Multimedia data can be compressed because there are three forms of redundancy in the original data: coding redundancy, such as coding with the same length of code for pixels with very different frequencies; inter-pixel redundancy, such as temporal or spatial correlation between adjacent pixels; and visual information redundancy which means that the human vision is insensitive to sharp changes in image edges, is weak in color resolution, is sensitive only to the brightness of the image, and has little influence on the image distortion after compression and decompression. The redundancy of these data and the human sensory characteristics constitute the basis of multimedia data compression and also determine the direction of data compression research. Taking the image storage method of the currently used bitmap format as an example, in this form of image data, there is an excellent correlation between pixels in both the row direction and the column direction, and thus the overall data redundancy. The margin is very large; under the premise of allowing a certain degree of distortion, the image data can be compressed to a large extent. The compression of data is actually an encoding process that encodes and compresses the original data. The decompression of data is the inverse of data compression, i.e., the compressed code is restored to the original data. Therefore, the data compression method is also called the encoding method. Data compression technology is a series of re-encoding of the original data, which can eliminate the extra data in the original data and can reduce the amount of data to a minimum, so as to achieve various images, audio, and video on the computer, which is the purpose of media data.

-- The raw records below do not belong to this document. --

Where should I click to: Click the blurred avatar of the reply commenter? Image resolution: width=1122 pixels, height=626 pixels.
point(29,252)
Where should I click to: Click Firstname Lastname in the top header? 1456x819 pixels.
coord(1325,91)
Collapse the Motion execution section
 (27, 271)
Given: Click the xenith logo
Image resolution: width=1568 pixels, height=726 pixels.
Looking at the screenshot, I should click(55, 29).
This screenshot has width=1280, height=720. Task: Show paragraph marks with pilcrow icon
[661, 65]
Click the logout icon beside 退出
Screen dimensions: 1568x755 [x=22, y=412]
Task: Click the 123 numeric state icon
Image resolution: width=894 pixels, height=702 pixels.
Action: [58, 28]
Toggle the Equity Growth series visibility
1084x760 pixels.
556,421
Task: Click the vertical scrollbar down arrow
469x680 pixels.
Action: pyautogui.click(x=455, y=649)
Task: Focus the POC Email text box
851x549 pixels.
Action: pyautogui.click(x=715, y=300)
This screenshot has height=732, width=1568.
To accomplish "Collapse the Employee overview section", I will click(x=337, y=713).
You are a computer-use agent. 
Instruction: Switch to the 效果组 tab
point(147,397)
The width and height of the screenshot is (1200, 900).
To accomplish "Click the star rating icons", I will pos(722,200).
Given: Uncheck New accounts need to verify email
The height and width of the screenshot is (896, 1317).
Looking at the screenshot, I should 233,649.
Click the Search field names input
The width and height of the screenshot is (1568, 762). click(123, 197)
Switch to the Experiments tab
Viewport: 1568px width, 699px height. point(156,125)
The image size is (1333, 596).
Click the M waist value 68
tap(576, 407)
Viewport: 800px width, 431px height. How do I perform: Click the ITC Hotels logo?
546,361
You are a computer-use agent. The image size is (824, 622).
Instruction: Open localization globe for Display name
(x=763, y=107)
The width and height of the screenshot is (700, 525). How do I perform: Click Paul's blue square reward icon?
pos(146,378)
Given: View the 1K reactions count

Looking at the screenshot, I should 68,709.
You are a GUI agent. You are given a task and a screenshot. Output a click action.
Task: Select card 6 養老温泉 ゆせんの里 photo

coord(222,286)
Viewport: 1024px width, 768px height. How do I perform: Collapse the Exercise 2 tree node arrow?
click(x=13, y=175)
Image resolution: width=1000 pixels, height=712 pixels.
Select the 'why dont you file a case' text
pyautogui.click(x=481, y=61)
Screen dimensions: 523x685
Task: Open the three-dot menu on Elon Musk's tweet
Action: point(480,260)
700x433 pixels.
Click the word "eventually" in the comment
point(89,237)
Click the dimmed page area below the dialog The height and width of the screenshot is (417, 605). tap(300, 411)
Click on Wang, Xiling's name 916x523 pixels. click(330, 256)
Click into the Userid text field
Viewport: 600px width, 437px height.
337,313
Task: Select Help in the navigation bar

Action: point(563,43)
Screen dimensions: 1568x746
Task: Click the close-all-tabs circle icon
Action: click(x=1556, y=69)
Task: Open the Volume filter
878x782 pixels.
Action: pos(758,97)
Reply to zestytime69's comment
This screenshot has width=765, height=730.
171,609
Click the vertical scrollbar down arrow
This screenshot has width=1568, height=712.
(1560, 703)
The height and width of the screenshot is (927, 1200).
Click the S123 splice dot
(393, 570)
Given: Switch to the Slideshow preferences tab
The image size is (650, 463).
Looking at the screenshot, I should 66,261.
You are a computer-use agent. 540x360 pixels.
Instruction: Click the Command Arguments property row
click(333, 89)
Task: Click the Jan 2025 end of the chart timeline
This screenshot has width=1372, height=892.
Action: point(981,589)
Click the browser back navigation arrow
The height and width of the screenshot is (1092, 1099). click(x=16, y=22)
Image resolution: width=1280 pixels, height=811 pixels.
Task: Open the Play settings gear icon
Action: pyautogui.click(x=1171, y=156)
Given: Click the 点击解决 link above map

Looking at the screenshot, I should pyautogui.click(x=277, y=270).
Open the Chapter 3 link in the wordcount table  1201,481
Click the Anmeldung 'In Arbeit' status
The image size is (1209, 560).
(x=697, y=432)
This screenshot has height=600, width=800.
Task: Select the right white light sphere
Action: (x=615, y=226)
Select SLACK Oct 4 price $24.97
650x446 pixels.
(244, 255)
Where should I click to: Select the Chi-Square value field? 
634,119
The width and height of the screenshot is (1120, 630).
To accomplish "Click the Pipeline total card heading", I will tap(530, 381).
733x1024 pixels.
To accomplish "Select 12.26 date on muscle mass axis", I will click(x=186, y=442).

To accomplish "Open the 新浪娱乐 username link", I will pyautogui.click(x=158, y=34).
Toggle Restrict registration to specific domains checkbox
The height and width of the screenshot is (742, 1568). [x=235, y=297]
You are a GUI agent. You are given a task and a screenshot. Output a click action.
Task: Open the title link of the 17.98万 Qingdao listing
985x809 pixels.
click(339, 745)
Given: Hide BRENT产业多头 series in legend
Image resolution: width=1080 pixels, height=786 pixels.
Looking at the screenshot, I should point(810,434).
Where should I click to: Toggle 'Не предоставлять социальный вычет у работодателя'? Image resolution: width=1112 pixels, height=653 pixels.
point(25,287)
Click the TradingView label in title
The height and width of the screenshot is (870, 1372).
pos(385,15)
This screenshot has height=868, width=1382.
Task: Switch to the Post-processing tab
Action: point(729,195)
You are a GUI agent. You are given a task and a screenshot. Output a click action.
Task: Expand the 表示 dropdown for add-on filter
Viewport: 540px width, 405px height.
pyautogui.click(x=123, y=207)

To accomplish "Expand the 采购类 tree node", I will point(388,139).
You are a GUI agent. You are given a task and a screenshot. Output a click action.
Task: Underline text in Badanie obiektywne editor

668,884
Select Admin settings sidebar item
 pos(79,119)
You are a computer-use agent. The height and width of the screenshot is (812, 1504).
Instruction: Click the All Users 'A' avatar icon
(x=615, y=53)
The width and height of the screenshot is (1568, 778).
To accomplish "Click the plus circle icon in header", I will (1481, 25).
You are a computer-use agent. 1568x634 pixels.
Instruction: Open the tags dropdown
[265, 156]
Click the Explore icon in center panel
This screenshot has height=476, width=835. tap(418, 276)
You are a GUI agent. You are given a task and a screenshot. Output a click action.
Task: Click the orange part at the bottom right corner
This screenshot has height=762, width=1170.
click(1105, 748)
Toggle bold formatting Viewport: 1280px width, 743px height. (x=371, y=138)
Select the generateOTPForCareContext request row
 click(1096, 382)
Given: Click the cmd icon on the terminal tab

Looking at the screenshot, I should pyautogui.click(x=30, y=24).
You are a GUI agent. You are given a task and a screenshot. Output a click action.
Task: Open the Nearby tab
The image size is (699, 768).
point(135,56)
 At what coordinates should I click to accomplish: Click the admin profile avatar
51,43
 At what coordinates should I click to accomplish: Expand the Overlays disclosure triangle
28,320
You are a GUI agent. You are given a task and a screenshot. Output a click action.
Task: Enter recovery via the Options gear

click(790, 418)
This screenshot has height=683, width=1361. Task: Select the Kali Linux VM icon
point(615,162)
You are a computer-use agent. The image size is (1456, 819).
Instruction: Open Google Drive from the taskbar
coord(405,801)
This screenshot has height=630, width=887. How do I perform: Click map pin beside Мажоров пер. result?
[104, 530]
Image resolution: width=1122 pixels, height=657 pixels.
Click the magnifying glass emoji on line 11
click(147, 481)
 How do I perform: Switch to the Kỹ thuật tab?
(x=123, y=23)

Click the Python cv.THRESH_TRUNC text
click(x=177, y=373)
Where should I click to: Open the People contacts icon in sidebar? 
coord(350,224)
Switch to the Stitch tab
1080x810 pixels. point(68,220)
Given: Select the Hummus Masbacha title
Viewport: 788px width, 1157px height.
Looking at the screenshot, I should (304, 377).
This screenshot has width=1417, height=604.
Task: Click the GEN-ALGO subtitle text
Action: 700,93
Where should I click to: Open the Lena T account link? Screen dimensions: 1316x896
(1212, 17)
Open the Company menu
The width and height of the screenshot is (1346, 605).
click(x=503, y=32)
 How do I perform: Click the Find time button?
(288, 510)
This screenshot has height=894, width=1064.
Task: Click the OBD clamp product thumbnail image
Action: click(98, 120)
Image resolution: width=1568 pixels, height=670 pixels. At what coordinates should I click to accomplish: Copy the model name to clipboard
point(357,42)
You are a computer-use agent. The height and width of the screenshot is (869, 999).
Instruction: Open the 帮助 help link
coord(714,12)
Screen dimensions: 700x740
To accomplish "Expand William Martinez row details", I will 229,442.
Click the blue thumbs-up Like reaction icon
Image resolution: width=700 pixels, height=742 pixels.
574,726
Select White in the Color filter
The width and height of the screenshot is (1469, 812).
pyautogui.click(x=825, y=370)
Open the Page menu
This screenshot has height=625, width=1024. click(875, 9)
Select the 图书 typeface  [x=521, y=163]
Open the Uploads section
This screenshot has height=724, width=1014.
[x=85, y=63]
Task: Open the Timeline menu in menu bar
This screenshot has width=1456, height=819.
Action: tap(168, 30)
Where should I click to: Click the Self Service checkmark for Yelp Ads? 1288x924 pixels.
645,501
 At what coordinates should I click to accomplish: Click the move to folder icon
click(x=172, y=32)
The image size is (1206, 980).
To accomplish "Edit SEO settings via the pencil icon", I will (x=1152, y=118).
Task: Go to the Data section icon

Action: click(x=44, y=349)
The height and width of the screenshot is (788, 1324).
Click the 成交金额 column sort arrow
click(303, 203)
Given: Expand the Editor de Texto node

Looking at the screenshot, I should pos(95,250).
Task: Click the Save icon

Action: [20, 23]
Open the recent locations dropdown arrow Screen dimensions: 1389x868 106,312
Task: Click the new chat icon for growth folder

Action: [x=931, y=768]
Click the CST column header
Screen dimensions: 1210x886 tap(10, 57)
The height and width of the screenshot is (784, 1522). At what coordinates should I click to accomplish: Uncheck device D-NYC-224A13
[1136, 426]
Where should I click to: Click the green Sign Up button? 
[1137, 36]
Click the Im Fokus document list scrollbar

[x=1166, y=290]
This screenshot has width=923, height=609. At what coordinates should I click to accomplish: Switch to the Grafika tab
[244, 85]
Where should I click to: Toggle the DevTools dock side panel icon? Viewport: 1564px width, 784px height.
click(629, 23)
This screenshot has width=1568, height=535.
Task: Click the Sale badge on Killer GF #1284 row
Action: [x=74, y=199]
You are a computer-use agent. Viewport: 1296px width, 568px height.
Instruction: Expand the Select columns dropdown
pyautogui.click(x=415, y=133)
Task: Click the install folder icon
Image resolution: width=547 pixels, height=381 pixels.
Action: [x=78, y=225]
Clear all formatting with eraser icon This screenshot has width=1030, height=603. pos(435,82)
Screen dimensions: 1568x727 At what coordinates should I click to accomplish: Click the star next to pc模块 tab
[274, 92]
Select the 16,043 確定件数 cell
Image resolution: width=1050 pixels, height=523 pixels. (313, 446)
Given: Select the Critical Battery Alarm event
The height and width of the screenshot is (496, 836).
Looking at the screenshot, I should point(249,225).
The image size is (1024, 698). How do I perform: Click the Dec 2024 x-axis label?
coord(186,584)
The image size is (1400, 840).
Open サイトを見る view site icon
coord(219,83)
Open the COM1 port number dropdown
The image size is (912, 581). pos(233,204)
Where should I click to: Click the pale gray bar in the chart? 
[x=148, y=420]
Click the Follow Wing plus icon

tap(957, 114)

Two basic principles of data compression technology are based on the human visual and auditory physiology; compression-encoded audiovisual signals still have satisfactory subjective quality when recurring original source data has great redundancy and eliminates redundancy. It does not reduce the amount of information, and data can still be recovered. In fact, data compression is based on a certain quality loss, and a simplified data expression is derived from a given source according to a certain method. It allows signals to be organized into a given set of information data samples by reducing signal space, such as physical volume, time, and spectrum. The four indicators that measure the quality of data compression technology are as follows: (1) the compression ratio is larger, (2) the ratio of information storage required before and after compression is larger, (3) the recovery effect is better, and (4) the original data should be restored as much as possible. The hardware overhead for implementing compression is small. Data compression technology with the development of communication technology and computer technology, and the coding methods adapted to different applications are continuously generated. Currently, the commonly used coding methods can be divided into two categories: one is a redundant compression method, also called lossless compression method; another is entropy compression, also known as lossy compression. Among them, the redundant compression method removes or reduces the redundancy in the data, but this redundancy can be re-inserted into the data, so there is no distortion. This method is generally used for the compression of text data, which guarantees the complete original data is restored. The disadvantage is that the compression is relatively small. The entropy compression method compresses the entropy, so there is a certain degree of distortion. It is mainly used to compress data such as sound, image, and dynamic video, and the compression is relatively high.
2.3 Interested area
In the image of complex scenes, the place where the human eye perceives is considered to be the region of interest. It follows the visual habits of human eye physiology. Generally speaking, the human eye has a more contrasting color, a more obvious image feature, and a gradient. The area where the texture is more obvious is more sensitive. Also for an image, the middle area is more concerned than the area at the edge of the image. In the field of security video surveillance, faces and moving objects are often used as areas of interest. The most interesting area in the field of intelligent transportation is the license of vehicles, especially in people’s cities such as Beijing and Shanghai. The regulations require daily restrictions. If the police stare at the license plate number of each car every day, it is a very heavy task. As the giant’s thing, now, this cumbersome task is handed over to the camera collection system to handle it much simpler. Nowadays, the driver’s monitoring in the window of the car also becomes the area of interest, and it is determined whether the driver is making a call, and the driver’s face analysis is used to determine whether the fatigue has been automatically reminded. The determination of the vehicle is also the area of interest for intelligent traffic monitoring. At present, many cities have already opened the analysis of road congestion conditions and analyzed the road condition information through the judgment analysis of the vehicle. In the medical field, the tuberculosis tumor plate was detected as a region of interest, and the particle thrombus in the vessel wall on the myocardial infarction was determined as the region of interest. For different application fields, the selection of regions of interest varies widely, and specific analysis of specific issues is required. The development of automated extraction technology in regions of interest will certainly promote the economic development and progress of society.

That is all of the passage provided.